Seattle-based choreographer Pat Graney‘s interest in working with incarcerated women began in 1992 after a conversation with Rebecca Terrell, then head of Florida Dance Festival. This conversation later morphed into what has become Keeping the Faith/The Prison Project. KTF is an arts-based residency program that features dance, expository writing and visual arts, and culminates in performances. This project has been conducted at FCI Lowell & FCI Broward in Florida, MCI Framingham in Massachusetts, Excelsior Girls School in Denver, Houston City Jail, Echo Glen Children’s Center & King County Juvenile Detention in Washington, Red Rock Juvenile Center in Maricopa County, AZ, Shakopee Women’s Prison in Minnesota, Estrella Jail in Phoenix, AZ, River City Correctional Center in Cincinnati, OH, Tokyo Girls Detention in Japan, Bahia Women’s Prison in Salvador, Bahia, Brazil, Munich City Jail in Munich, Germany, the Dochas Centre/MountJoy Prison in Dublin, Ireland and Washington State Corrections Center for Women and Mission Creek Corrections Center for Women in Washington State.

Keeping the Faith/The Prison Project is one of the longest-running prison arts programs in the US.
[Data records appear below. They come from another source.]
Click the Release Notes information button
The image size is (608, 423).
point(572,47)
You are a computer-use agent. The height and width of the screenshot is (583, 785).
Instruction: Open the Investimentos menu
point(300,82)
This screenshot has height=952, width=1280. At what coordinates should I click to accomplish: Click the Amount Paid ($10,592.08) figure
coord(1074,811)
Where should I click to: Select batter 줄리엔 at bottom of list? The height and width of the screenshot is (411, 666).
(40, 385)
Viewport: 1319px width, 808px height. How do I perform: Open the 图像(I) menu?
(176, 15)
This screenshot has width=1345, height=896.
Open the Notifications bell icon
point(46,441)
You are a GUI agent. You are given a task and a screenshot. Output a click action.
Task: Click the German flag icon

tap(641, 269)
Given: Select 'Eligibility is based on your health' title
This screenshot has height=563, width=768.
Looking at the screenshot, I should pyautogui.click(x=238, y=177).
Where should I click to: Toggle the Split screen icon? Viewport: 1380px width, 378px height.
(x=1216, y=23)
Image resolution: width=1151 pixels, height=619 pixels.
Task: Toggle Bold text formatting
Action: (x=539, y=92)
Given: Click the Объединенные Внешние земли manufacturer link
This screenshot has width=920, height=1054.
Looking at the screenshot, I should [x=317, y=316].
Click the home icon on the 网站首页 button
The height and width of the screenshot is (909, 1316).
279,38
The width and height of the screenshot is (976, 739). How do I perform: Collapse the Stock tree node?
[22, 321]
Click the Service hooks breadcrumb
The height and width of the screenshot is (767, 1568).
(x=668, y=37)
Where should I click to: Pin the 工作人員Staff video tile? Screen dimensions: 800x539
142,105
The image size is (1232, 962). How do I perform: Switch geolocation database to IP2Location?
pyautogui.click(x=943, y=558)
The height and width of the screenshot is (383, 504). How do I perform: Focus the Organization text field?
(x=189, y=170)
Ms. Graney’s latest work, a peformance/installation project called girl gods, will premiere at On the Boards in Seattle in 2015. With National Dance Project Production and Touring support, the work will tour nationally and internationally through 2016.

LAURA SHERBO

Laura Sherbo received her MLS from Western Michigan University in 1978 and has dedicated her career to providing library services to the incarcerated by working with inmates and prison administrators to uphold the Library Bill of Rights.  She is currently the Branch Library Services Manager for the Washington State Library, overseeing nine (minimum and maximum security) prison library branches and two mental state hospital branches throughout the state.  Laura headed the McNeil Island Corrections Center library for 20 years, 13 of which she spent living on the island.  In 2012, she was awarded the Association of Specialized and Cooperative Library Agencies (ASCLA) Leadership and Professional Achievement Award from the American Library Association.

NEAL VANDERVOORN

Neal Vandervoorn taught high school for twelve years before he switched course to pursue librarianship.  He received an MLS from Emporia State University in Kansas and was employed with the Washington State Library as Branch Manager/Senior Librarian at Eastern State Hospital, Lakeland Village in Medical Lake and Western State Hospital for a combined twenty-two years. He provided library services to the mentally ill, the developmentally delayed, hospital staff and extensive outreach services to locked wards at Western State Hospital.  He retired as a medical librarian from MultiCare Health System in Tacoma in 2009.